Required task »
Copy out the part of the coal-mining novel summary from "Arthur Barras is" to "much about it." word for word.

Selected passage »

+ + +

Beginning before World War I and extending into the 1930s, the story shows the different careers of several persons: principally, a miner's son who aspires to defend his people politically, a miner who becomes a businessman, and the mine owner's son in conflict with his domineering father.

Plot summary 
The novel centres on three very different men:

 David (Davey) Fenwick comes from a mining family but is drawn towards politics, aspiring to help his people, and becomes a strong supporter of nationalisation. Initially, he finishes up his bachelor's degree and is a teacher at a school for the children of miners.
 Joe Gowlan begins as a miner, drifts and then becomes upwardly mobile as a bookie's assistant and a war-profiteer.
 Arthur Barras is the son of Richard Barras, the unscrupulous owner of the Neptune Colliery. He is unhappy with his father's values but also feels too weak to do much about it.

Reactions to the failure of industrial action on safety issues in the coal mines are crystallised in the characters of Davey and Joe, who take vastly different routes in escaping from the working class. While Davey becomes an MP to fight for nationalisation of the mines, Joe essentially joins the mine owners.

Jenny Sunley is Davey's indifferent wife who craves social status, and other characters have short but distinct tales of their own. Cronin shows a broad sympathy for the workers and a dislike of the bosses, but also allows that at least some of the bosses can be decent at a personal level.

Central to the story is the Neptune coal mine and a catastrophe that occurs there. The Great War is also a factor: do you volunteer to fight, volunteer for non-military duties, use trickery to evade service or openly defy the system by refusing call-up?  There is a brief description of one of the tribunals that examined conscientious objectors, often refusing to accept their objection as valid. There is also a clear commitment to the idea of nationalising the mines, replacing the mass of small private owners that existed at the time.

+ + +

Source material »
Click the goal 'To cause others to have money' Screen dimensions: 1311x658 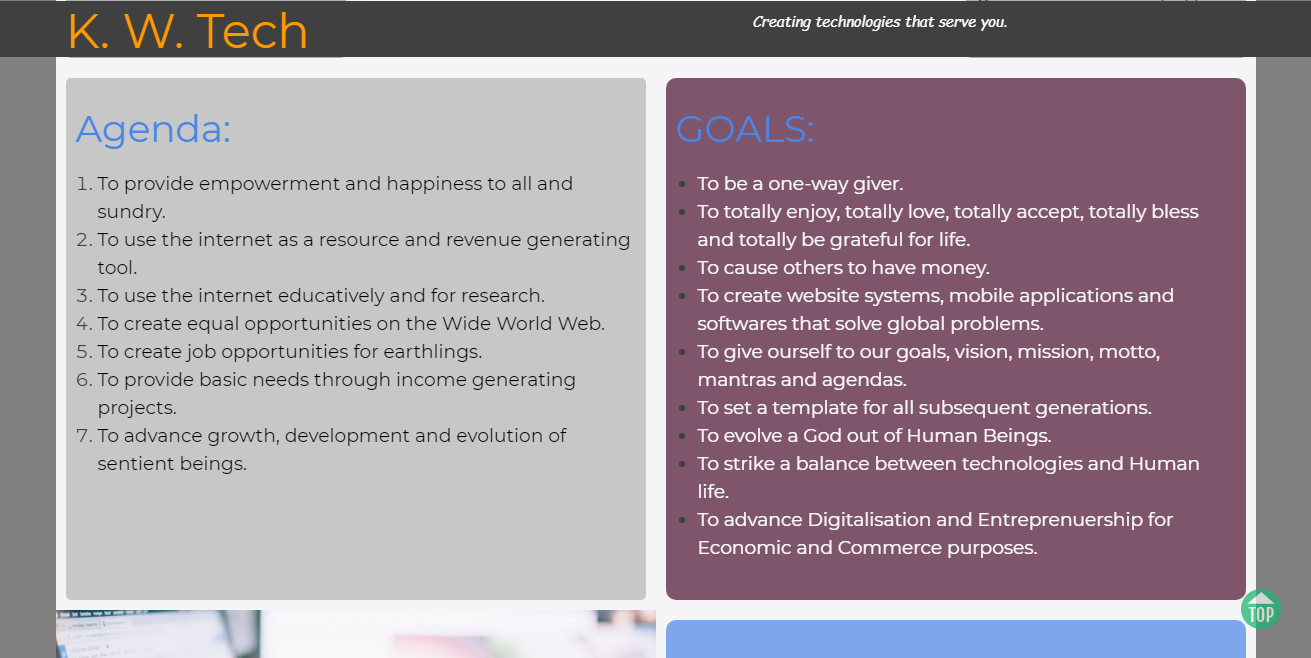click(x=843, y=268)
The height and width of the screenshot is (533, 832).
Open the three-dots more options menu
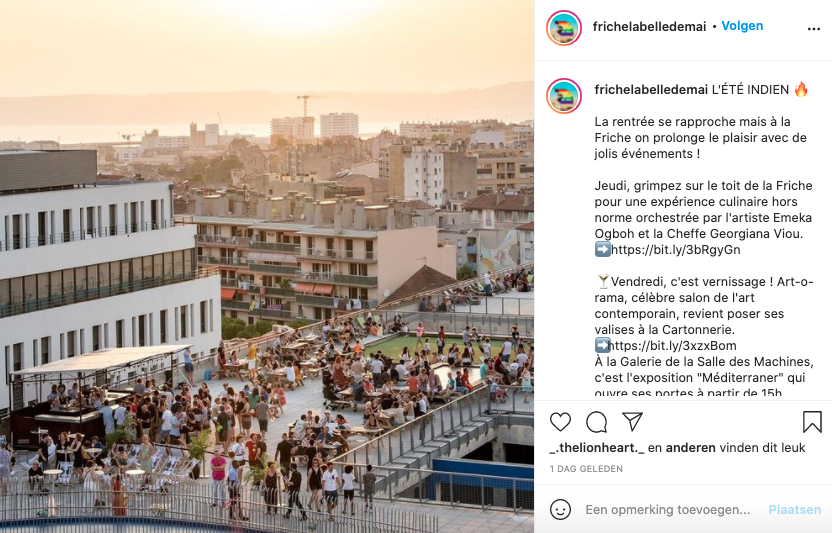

+ + +

Written response »
Arthur Barras is the son of Richard Barras, the unscrupulous owner of the Neptune Colliery. He is unhappy with his father's values but also feels too weak to do much about it.